**TASK:**
Copy the entries below word for word, keeping every line as it appears.
◆ ◆ ◆ ◆ ◆ ◆ ◆
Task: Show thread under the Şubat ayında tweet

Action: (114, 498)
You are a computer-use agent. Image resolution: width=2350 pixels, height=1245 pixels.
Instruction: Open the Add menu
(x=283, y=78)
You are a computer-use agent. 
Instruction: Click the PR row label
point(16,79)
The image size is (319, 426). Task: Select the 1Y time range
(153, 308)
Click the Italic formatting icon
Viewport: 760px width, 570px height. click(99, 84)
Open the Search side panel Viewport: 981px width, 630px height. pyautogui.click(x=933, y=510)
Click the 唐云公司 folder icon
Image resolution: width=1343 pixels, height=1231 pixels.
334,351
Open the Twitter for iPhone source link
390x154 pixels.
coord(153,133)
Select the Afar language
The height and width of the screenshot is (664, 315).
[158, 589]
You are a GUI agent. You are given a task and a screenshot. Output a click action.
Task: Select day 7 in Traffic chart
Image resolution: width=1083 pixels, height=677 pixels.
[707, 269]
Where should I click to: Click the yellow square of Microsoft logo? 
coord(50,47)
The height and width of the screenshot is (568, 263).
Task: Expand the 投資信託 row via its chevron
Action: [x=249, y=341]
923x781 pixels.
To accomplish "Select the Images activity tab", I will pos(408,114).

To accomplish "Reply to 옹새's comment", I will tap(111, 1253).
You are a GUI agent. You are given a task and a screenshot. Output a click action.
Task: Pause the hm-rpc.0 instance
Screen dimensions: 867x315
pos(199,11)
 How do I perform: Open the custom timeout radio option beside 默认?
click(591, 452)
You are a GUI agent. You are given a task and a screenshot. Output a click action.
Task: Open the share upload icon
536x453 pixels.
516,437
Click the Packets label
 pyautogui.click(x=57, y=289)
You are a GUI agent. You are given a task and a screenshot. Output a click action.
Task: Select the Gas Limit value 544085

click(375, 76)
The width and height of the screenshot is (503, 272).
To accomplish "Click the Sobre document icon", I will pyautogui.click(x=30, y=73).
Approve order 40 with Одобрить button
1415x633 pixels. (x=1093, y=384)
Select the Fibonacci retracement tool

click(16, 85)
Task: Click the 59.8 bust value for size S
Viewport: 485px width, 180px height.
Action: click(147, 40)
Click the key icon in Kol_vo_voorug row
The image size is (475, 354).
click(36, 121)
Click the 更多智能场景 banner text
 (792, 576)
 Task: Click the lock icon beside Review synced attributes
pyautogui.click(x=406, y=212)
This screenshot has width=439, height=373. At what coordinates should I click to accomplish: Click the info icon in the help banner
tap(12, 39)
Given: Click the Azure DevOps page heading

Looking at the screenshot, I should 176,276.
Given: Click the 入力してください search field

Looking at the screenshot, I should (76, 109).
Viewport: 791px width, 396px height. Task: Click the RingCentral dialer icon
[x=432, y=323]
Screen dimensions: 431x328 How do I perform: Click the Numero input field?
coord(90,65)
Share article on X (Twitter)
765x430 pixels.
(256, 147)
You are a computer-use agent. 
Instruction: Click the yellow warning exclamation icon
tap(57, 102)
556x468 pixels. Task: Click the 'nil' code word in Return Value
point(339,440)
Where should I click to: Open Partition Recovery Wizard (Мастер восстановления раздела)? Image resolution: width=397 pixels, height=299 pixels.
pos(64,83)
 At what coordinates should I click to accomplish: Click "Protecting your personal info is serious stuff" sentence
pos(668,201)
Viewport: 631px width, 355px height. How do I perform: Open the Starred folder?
◆ ◆ ◆ ◆ ◆ ◆ ◆
**THE COMPLETED TASK:**
Task: Show thread under the Şubat ayında tweet

Action: (114, 498)
You are a computer-use agent. Image resolution: width=2350 pixels, height=1245 pixels.
Instruction: Open the Add menu
(x=283, y=78)
You are a computer-use agent. 
Instruction: Click the PR row label
point(16,79)
The image size is (319, 426). Task: Select the 1Y time range
(153, 308)
Click the Italic formatting icon
Viewport: 760px width, 570px height. click(99, 84)
Open the Search side panel Viewport: 981px width, 630px height. pyautogui.click(x=933, y=510)
Click the 唐云公司 folder icon
Image resolution: width=1343 pixels, height=1231 pixels.
334,351
Open the Twitter for iPhone source link
390x154 pixels.
coord(153,133)
Select the Afar language
The height and width of the screenshot is (664, 315).
[158, 589]
You are a GUI agent. You are given a task and a screenshot. Output a click action.
Task: Select day 7 in Traffic chart
Image resolution: width=1083 pixels, height=677 pixels.
[707, 269]
Where should I click to: Click the yellow square of Microsoft logo? 
coord(50,47)
The height and width of the screenshot is (568, 263).
Task: Expand the 投資信託 row via its chevron
Action: [x=249, y=341]
923x781 pixels.
To accomplish "Select the Images activity tab", I will pos(408,114).

To accomplish "Reply to 옹새's comment", I will tap(111, 1253).
You are a GUI agent. You are given a task and a screenshot. Output a click action.
Task: Pause the hm-rpc.0 instance
Screen dimensions: 867x315
pos(199,11)
 How do I perform: Open the custom timeout radio option beside 默认?
click(591, 452)
You are a GUI agent. You are given a task and a screenshot. Output a click action.
Task: Open the share upload icon
536x453 pixels.
516,437
Click the Packets label
 pyautogui.click(x=57, y=289)
You are a GUI agent. You are given a task and a screenshot. Output a click action.
Task: Select the Gas Limit value 544085

click(375, 76)
The width and height of the screenshot is (503, 272).
To accomplish "Click the Sobre document icon", I will pyautogui.click(x=30, y=73).
Approve order 40 with Одобрить button
1415x633 pixels. (x=1093, y=384)
Select the Fibonacci retracement tool

click(16, 85)
Task: Click the 59.8 bust value for size S
Viewport: 485px width, 180px height.
Action: click(147, 40)
Click the key icon in Kol_vo_voorug row
The image size is (475, 354).
click(36, 121)
Click the 更多智能场景 banner text
 (792, 576)
 Task: Click the lock icon beside Review synced attributes
pyautogui.click(x=406, y=212)
This screenshot has width=439, height=373. At what coordinates should I click to accomplish: Click the info icon in the help banner
tap(12, 39)
Given: Click the Azure DevOps page heading

Looking at the screenshot, I should 176,276.
Given: Click the 入力してください search field

Looking at the screenshot, I should (76, 109).
Viewport: 791px width, 396px height. Task: Click the RingCentral dialer icon
[x=432, y=323]
Screen dimensions: 431x328 How do I perform: Click the Numero input field?
coord(90,65)
Share article on X (Twitter)
765x430 pixels.
(256, 147)
You are a computer-use agent. 
Instruction: Click the yellow warning exclamation icon
tap(57, 102)
556x468 pixels. Task: Click the 'nil' code word in Return Value
point(339,440)
Where should I click to: Open Partition Recovery Wizard (Мастер восстановления раздела)? Image resolution: width=397 pixels, height=299 pixels.
pos(64,83)
 At what coordinates should I click to accomplish: Click "Protecting your personal info is serious stuff" sentence
pos(668,201)
Viewport: 631px width, 355px height. How do I perform: Open the Starred folder?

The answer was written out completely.